Si Anders Breivik pouvait avoir accès à lui-même, en se différen- ciant, du meurtrier qu’il est devenu, par conviction presque parano-  ïaque et sectaire, il pourrait avoir accès, en même temps, à cette autre image, incarnation de cet autre «  lui-même » que peut être aussi bien un prédicateur, un croyant ou non, insolite, qui tiendrait  l’islam, le christianisme, le judaïsme, la passion politique, pour des doctrines  vengeresses, déterminées par le crime, la négation de l’autre, et, surtout, de cet autre opposé à ce « lui-même » devenu criminel et meurtrier. Et, insistons sur ce moment devenu anachronique, ancré dans une histoire qui a déjà eu lieu, pleine de bruit et de fureur, qui a construit des catastrophes historiques qui ponctuent l’histoire ancienne et moderne : pogroms antisémites, antijuifs, croisades, inquisitions, intégrismes, guerres de religions, esclavagismes, traites, transplantations, conquêtes et pouvoirs coloniaux, camps de concentrations, de détentions, chambres à gaz, shoah, tortures, tentatives d’exterminations, génocides, ensembles de crimes qui ont déjà eu lieu et continuent d’avoir lieu… Le plus terrible, dans notre modernité, est cette persistance mythique, enfantine, infantile et aliénante, à une croyance incarnée du «  sauveur », liée , et bien liée, à cette une confusion, impuissance et prétention démesurée d’être celui ( et ceux, lorsque les «  sauveurs » sont plusieurs) par qui la rédemption, le bien, l’harmonie, arrivent, alors que la promesse par laquelle ce vœu, ce délire intime, cette nostalgie meurtrière, se réalisent, donne naissance à une barbarie nouvelle, celle du crime auquel il faudrait assurer l’impunité.

Tuer en toute impunité et éloge pour le bien de toutes et tous : la paranoïa a ceci de particulier qu’elle peut faire couler des larmes qui procurent à la personne qui pleure cet étrange bien-être d’avoir, après le crime, accompli l’acte par lequel se réalise le fantasme le plus profondément enfoui mais le plus glorieux, d’être soi-même, le héros rédempteur meurtrier du monde.
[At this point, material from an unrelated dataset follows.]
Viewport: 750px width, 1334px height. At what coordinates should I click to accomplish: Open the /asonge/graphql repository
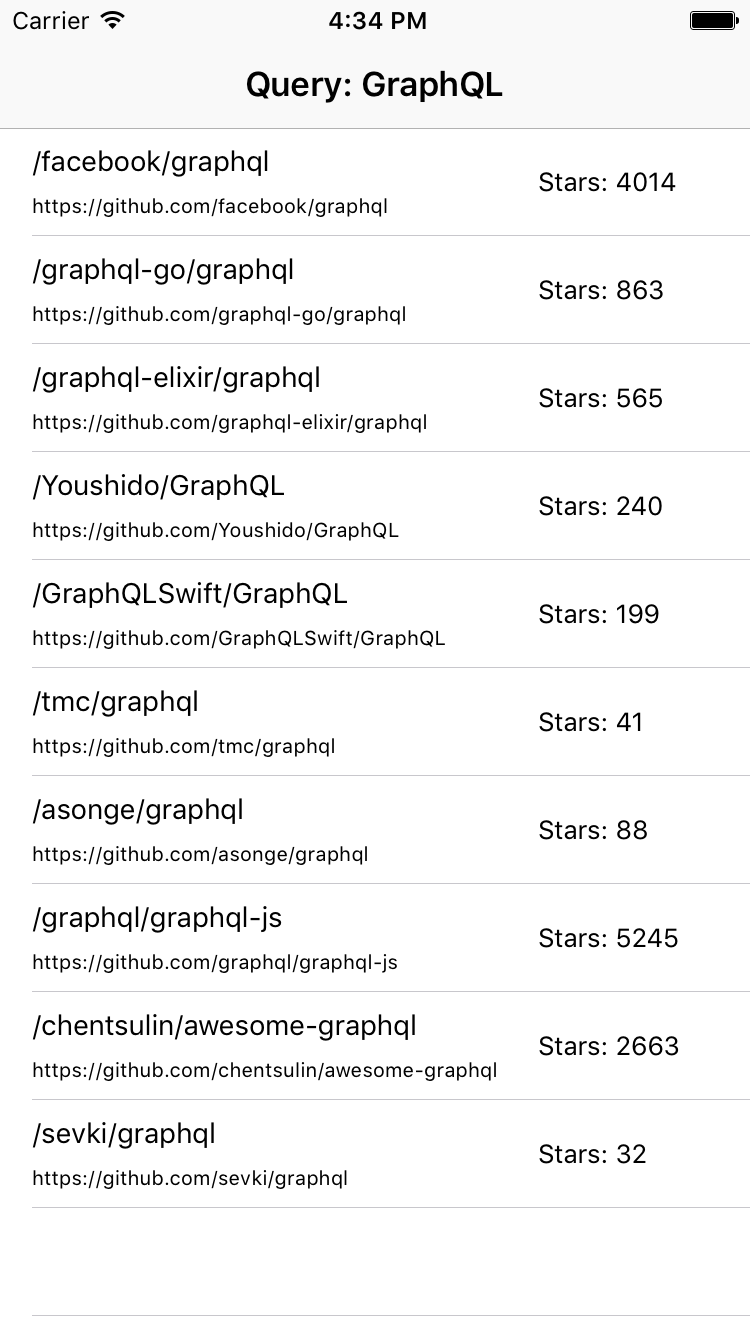138,810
Terribles croyances et paradoxes !

La différence fondamentale de cet être emphatique, nullement monstrueux, mais «  héros moderne désaccordé » qui, tellement enfermé dans et par sa croyance, par son amour de soi et sa haine, être devenu si banal, ne peut mettre en cause son acte, en prendre une conscience à l’inverse de l’héroïsme, une conscience de   crime et de meurtre, contrairement à cet Œdipe de la tragédie qui a su qu’il était devenu le criminel qu’il n’aurait pas dû devenir et être coupable d’avoir donné corps, vie, mort, à un oracle qui n’a jamais été énoncé : «  tu deviendras le meurtrier de ta génération. »

En d’autres termes, par simple substitution, suspension de l’acte, meurtrier de son propre père.

A l’inverse du châtiment d’Œdipe par lui-même, les larmes d’Anders Breivik semblent des larmes témoins d’un acte encore inachevé dans son ampleur, sa démesure martyr-du-monde combien vaine, inutile,  inassouvie, pleine d’une incompréhension de soi, de l’autre, de l’acte, qui retentit dans ce : «  oui, je le referais » ; pensée et imaginaire clos en lui-même par cette tragique et devenue si banale  mésestime de soi et de l’autre.